One more consideration. Note that the Red Sox aren’t dummies. They know replacing Manny will be nearly impossible. The combo of Papi and Manny has been the most fearsome duo in baseball for the past 5 years. It will take a LOT of top prospects and/or young players to get Manny pried from this Sox team. And to top that off, you’ll have to pay Manny the remainder of his 2008 contract and probably pick up the last two options for him to agree to any trade.

Therefore, you would have a 36 year old Manny for $40 million over the next two and half seasons. And while his skills may be on the downward slide, his insanity certainly isn’t. In fact, between his fights with Youkilis and the team grandfather/traveling secretary, one could argue his lunacy is rapidly increasing as he nears the end of his career.

Don’t get me wrong, there is a good chance Manny could stick around to hit 600 home runs. His bat speed certainly doesn’t seem to have slowed much. There is also little doubt Manny will help any team win more games.

But those wins come with a mountain of headaches as well as much comedy.

Trade for Manny if you want. Sign him during the off season if you think that’s best. But like every other major purchase, make sure you have all the information you need before signing that check.


Today’s distraction: One of my long standing questions has finally been answered. I have always wondered why bars play music so loudly as to hamper the social aspect of going there in the first place. Some places are so loud, you can’t carry on a conversation without knowing sign language. Wonder no more. Turns out loud music increases alcohol intake. Duh. Don’t know why I never thought of that before. It’s all about money. Again.

4 comments:

Hammen said...

I'm trying to pretend that the latest Manny saga isn't really happening, and that he'll be back for the next two years. It's a great little fantasy world I live in.

BeachBum said...

Me, too.

Although, here's something to consider:

At the end of the 2009 season, Matt Holliday becomes a free agent.

Do the Sox keep Manny next year, then let him go to free up cash in order to sign Holliday? Could you imagine a better fit to play in Fenway than Holliday? Egads!

son pere said...

I'm with you on this one, BB. The Sox could surely put an extra $40 mil to good use. Though I'd hate to see Manny go, some of his antics do, and are, getting tiresome.

I was at last night's game, and I am getting the same feeling about Dice-K. I am beginning to wonder whether he is worth the mega-millions the Sox are paying him. Up until now, he has been very lucky to get those 11 wins, against, now, two losses. I really don't think he is that good a pitcher as he was hyped to be.

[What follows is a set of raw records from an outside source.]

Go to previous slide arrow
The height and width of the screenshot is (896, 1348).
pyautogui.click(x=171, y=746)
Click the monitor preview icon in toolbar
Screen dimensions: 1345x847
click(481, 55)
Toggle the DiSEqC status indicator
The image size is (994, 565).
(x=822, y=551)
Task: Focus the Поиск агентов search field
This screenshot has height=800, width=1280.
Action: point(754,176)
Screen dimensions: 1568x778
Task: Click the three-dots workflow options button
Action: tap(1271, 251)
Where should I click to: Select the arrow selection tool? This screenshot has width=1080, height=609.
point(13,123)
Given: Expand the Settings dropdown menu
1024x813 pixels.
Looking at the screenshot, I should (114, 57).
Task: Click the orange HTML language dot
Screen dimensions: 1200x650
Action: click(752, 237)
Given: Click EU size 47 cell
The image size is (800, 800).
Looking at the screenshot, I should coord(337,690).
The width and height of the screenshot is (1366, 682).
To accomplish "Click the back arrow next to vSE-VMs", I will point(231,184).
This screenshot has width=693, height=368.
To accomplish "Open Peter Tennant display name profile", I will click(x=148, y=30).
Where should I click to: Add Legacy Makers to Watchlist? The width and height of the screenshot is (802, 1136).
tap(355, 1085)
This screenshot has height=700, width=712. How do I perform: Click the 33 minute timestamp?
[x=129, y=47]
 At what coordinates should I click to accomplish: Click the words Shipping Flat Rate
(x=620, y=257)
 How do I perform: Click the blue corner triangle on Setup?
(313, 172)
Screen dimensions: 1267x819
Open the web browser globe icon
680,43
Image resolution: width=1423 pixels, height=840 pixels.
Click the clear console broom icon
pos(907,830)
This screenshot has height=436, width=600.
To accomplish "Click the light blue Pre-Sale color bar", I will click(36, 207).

Which begs the question - did the Yankees see that early on and let the Red Sox win him in the "bidding war"? Food for thought.

PS - I only bought two bottles of water and a bag of nuts (outside) during the game; cost - $11.00.

BeachBum said...

Dice K is a solid number 3 pitcher. Doesn't look like he'll be any better than that unless he gets his control issues straightened out.

On the other hand, if you don't think the Yankees would yank him away from the Sox in a heartbeat, think again.